N-Methyltaurine

Identifiers
- CAS Number: 107-68-6;
- 3D model (JSmol): Interactive image;
- ChEMBL: ChEMBL3306207;
- ChemSpider: 7594;
- ECHA InfoCard: 100.003.192
- EC Number: 203-510-3;
- PubChem CID: 7882;
- UNII: 1X4943TG5W;
- CompTox Dashboard (EPA): DTXSID4025664 ;

Properties
- Chemical formula: C_{3}H_{9}NO_{3}S
- Molar mass: 139.17 g·mol^{−1}
- Hazards: GHS labelling:
- Pictograms: GHS05: Corrosive GHS07: Exclamation mark
- Signal word: Danger
- Hazard statements: H314, H315, H319
- Precautionary statements: P260, P264, P280, P301+P330+P331, P302+P352, P303+P361+P353, P304+P340, P305+P351+P338, P310, P321, P332+P313, P337+P313, P362, P363, P405, P501

= N-Methyltaurine =

N-Methyltaurine (2-methylaminoethanesulfonic acid) is an aminosulfonic acid which is present as a zwitterion in the crystalline state and in polar solvents (just like amino acids).

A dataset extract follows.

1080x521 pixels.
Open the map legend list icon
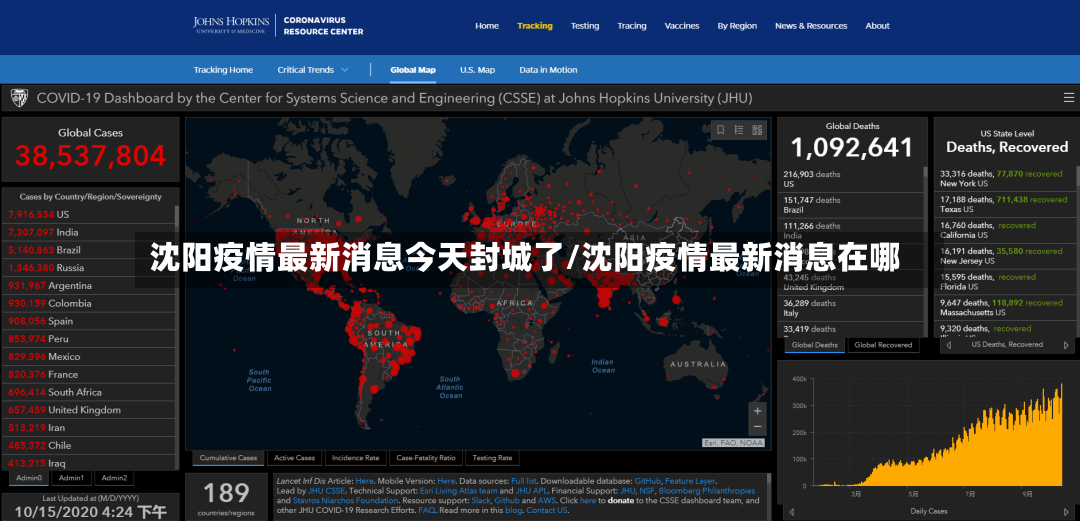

In contrast to the widespread taurine, N-methyltaurine has been found in nature only in red algae, where it is formed by methylation of taurine. It is an important industrial chemical used in the production of taurates, which are used extensively as mild anionic surfactants.

== Preparation ==
The synthesis of N-methyltaurine was reported as early as 1878, with methylamine being reacted with the silver salt of 2-chloroethanesulfonic acid. An obvious modification for this reaction is the replacement of the silver salt of 2-chloroethanesulfonic acid by the sodium salt of 2-chloroethanesulfonic acid. The addition of methylamine to sodium vinylsulfonate in aqueous solution gives N-methyltaurine in 85% yield after acidification with acetic acid. The purification of the crude product and preparation of the N-methyltaurine can also be accomplished by passage of the sodium salt solution through a cation exchange resin in its H form and then through an anion exchange resin in its OH form. The reaction of sodium isethionate with methylamine in water at high temperature and pressure yields the sodium salt of N-methyltaurine

which yields pure N-methyltaurine upon saturation with CO_{2} and removal of the precipitated sodium bicarbonate.

== Properties ==
N-Methyltaurine is a white powdery solid which is readily soluble in water.

== Use ==
N-Methyltaurine (or its sodium salt) is used as a polar head group in surfactants from the class of taurates (Also called taurides, or acylaminoethanesulfonates). The Taurides are characterized by excellent foaming - even in the presence of oil and skin fats - and foam stability, with good skin compatibility and broad pH stability. The market breakthrough for N-methyltaurine as a hair restorer is still pending.